**INSTRUCTIONS TO FOLLOW**
Pictures appear among the records below and must be omitted. Repeat exactly the lines from the line with "At what coordinates should I click to accomplish: Click" to the line with "Open the Queues icon", both included.
### DATA TO USE
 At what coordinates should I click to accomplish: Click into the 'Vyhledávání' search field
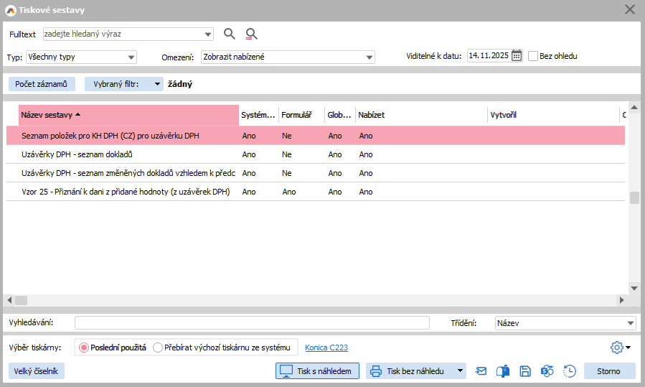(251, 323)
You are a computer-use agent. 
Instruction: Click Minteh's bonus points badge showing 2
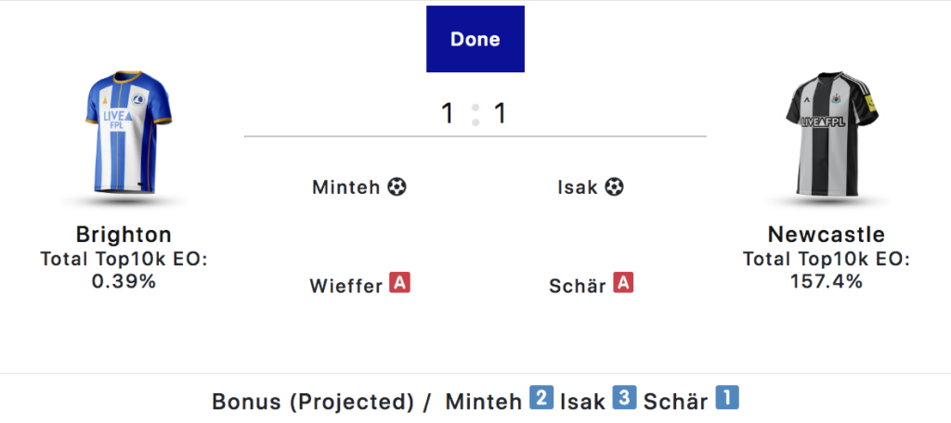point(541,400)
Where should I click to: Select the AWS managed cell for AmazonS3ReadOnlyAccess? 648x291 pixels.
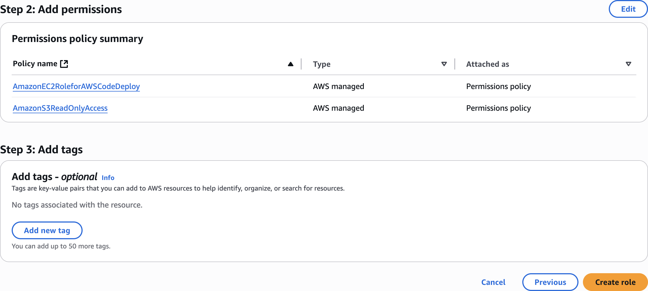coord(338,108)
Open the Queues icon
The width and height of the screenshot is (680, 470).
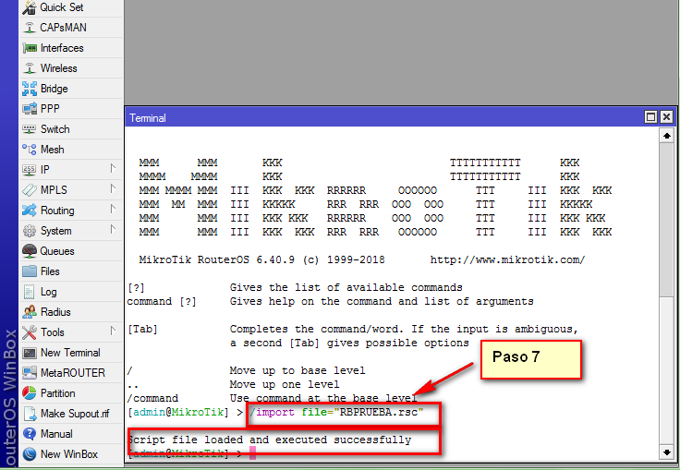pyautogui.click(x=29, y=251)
######
### DATA TO USE
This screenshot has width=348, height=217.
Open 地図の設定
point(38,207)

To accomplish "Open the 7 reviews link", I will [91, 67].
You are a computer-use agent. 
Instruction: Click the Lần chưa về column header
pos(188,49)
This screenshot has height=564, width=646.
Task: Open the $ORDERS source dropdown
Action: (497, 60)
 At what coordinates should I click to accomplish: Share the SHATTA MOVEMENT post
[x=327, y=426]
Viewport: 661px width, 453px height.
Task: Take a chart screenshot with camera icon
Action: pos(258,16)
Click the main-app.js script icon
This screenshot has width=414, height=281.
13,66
######
### DATA TO USE
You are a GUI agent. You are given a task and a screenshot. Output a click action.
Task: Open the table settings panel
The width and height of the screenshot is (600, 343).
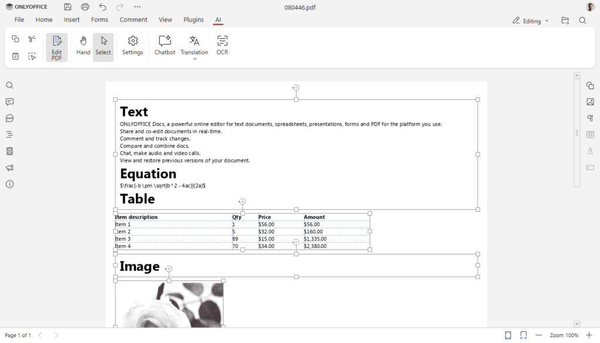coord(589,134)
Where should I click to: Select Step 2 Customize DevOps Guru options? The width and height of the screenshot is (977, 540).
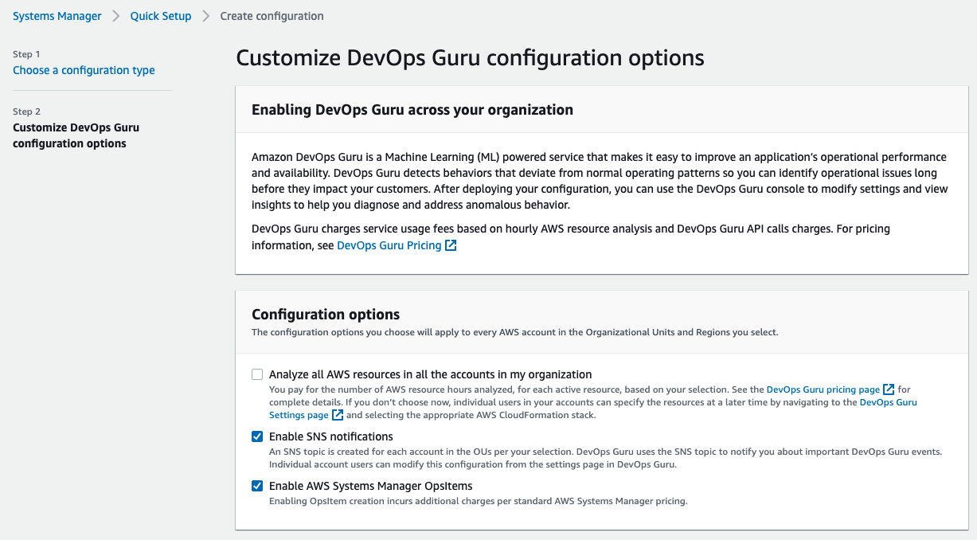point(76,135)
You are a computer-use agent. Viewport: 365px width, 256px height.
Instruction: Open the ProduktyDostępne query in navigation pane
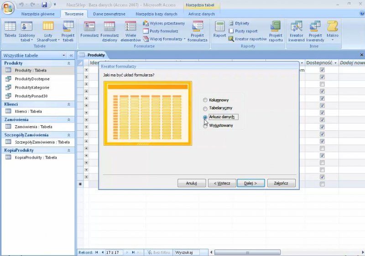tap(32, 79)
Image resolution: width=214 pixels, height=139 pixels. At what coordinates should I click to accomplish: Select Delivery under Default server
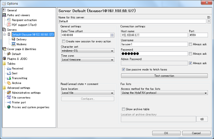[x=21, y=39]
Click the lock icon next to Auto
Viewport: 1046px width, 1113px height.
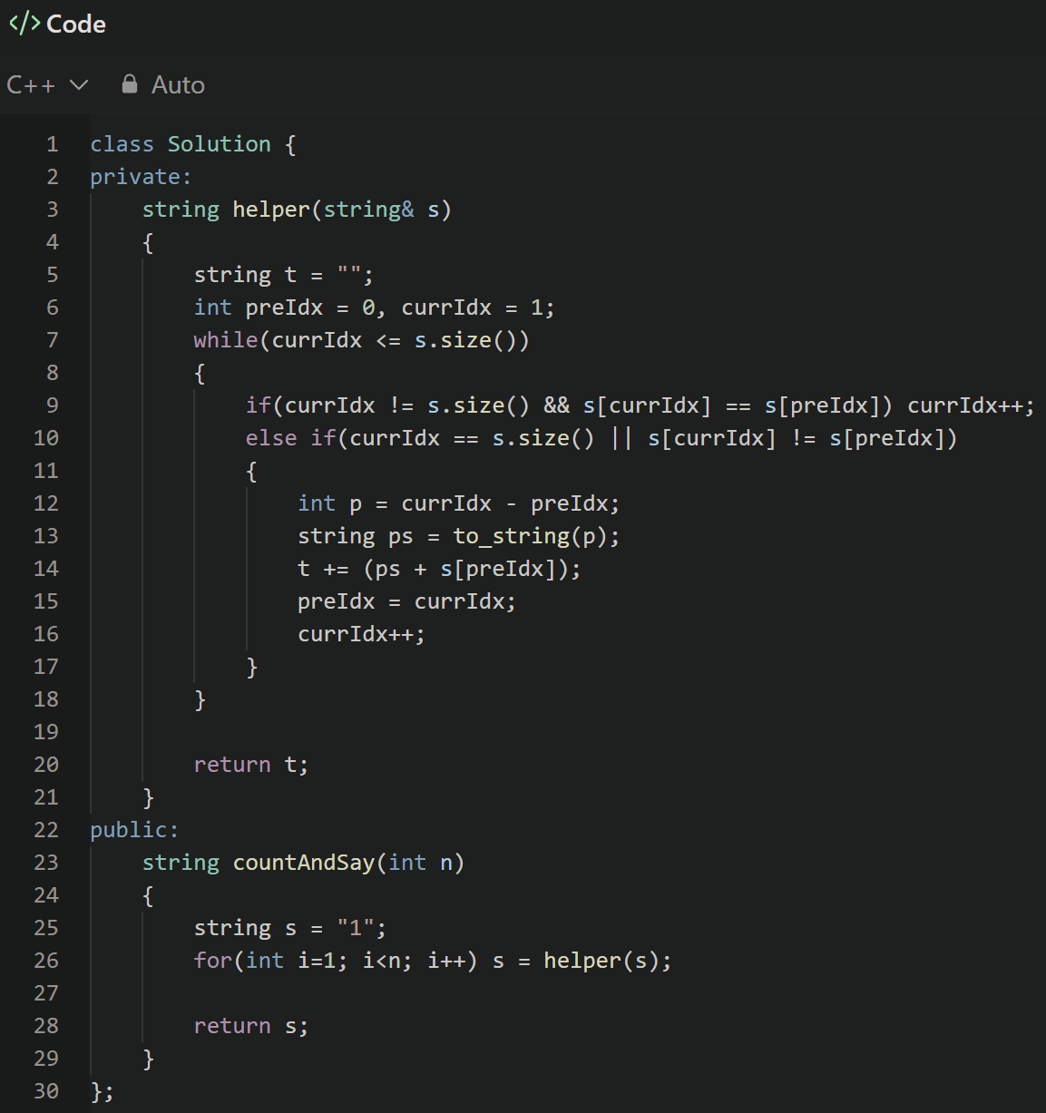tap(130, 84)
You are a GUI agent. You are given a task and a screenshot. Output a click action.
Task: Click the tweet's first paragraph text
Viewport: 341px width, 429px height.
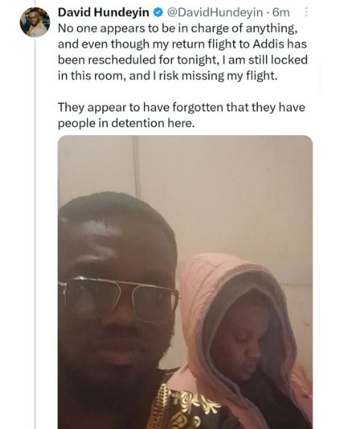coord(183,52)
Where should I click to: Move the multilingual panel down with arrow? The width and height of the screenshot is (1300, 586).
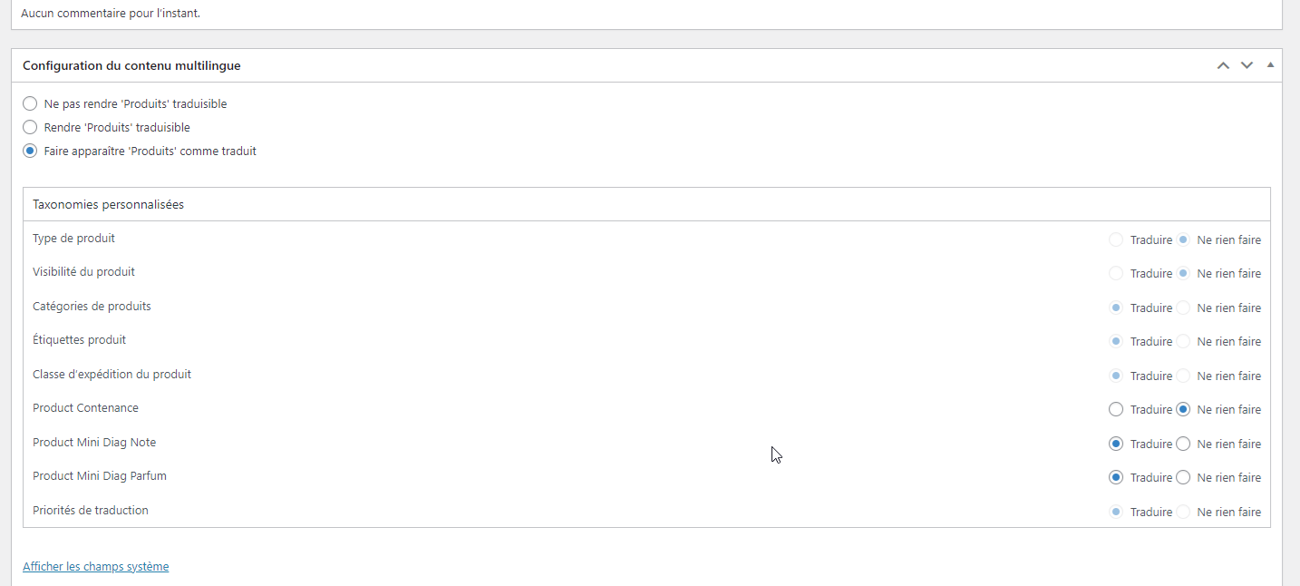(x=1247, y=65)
######
**ANSWER TO THE PROBLEM**
 At what coordinates should I click to accomplish: Click into the 'Vyhledávání' search field
(251, 323)
You are a computer-use agent. 
Instruction: Click Minteh's bonus points badge showing 2
point(541,400)
Where should I click to: Select the AWS managed cell for AmazonS3ReadOnlyAccess? 648x291 pixels.
coord(338,108)
Open the Queues icon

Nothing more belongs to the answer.